What employment type is best for your business?

An employment contract establishes the terms and expectations of an employee before they start work. It outlines everything the employee has to know about working for you, including employee rights, working hours and performance expectations in the role. Each employment type has different entitlements and obligations that must be met by both the employer and employee. Before hiring a new worker, take the time to look at what each employment type would mean for you and your business.

Full-time employees:
A full-time employee will work an average of 38 hours a week and is a permanent employee. The specific working hours in a week are agreed upon in the employee contract.
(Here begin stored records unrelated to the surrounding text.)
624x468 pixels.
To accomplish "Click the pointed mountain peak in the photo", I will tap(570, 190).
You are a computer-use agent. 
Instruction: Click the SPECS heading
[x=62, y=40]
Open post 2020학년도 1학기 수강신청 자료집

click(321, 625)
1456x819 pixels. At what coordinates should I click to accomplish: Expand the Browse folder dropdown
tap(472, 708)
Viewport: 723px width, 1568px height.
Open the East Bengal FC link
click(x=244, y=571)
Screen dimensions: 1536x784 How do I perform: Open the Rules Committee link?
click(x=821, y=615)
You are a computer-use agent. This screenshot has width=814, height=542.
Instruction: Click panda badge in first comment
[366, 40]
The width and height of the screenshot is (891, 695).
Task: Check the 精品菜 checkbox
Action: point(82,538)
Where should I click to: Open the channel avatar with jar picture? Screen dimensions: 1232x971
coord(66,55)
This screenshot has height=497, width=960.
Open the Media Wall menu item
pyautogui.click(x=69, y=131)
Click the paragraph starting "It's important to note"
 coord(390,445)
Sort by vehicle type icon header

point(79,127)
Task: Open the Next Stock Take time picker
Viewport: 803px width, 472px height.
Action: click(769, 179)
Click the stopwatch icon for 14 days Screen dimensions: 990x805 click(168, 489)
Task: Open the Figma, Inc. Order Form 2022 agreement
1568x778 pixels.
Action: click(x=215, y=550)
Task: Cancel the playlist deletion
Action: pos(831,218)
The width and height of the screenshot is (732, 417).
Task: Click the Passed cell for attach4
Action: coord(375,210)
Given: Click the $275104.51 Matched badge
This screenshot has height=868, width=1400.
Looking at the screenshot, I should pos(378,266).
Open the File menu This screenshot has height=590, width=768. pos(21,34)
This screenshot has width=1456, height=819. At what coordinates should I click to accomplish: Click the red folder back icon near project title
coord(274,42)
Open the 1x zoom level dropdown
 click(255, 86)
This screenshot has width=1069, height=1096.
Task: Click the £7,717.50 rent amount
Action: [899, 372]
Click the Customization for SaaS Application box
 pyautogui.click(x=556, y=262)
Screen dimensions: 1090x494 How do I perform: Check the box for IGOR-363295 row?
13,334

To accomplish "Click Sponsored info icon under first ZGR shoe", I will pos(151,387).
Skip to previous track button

Under the National Employment Standards (NES), there are 10 minimum entitlements that need to be provided to employees;

  • Maximum weekly hours.
  • Requests for flexible working arrangements.
  • Parental leave and related entitlements.
  • Annual leave – 4 weeks of annual leave are given every year based on ordinary hours of work. Leave that is left over at the end of each year carries over to the next year.
  • Personal/carer’s leave, compassionate leave and unpaid family and domestic violence leave. Employees receive 10 days of this leave every year.
  • Community service leave.
  • Long service leave.
  • Public holidays.
  • Notice of termination and redundancy pay.
  • Fair Work Information Statement.

Part-time employees:
Part-time employees work on average less than 38 hours a week, usually at regular times, and are permanent employees. Part-time employees have the same rights as full-time workers on a proportional basis.

Casual employees:
A casual employee does not have a definitive commitment from an employer about how long they will be employed for or the days/hours they will work. A casual employee doesn’t get paid sick or annual leave, can end employment without notice, has a higher pay rate than equivalent full-time or part-time employees due to ‘casual loading’, two days unpaid carer’s leave and two days unpaid compassionate leave per occasion, five days unpaid family and domestic violence leave in a 12-month period and unpaid community service leave.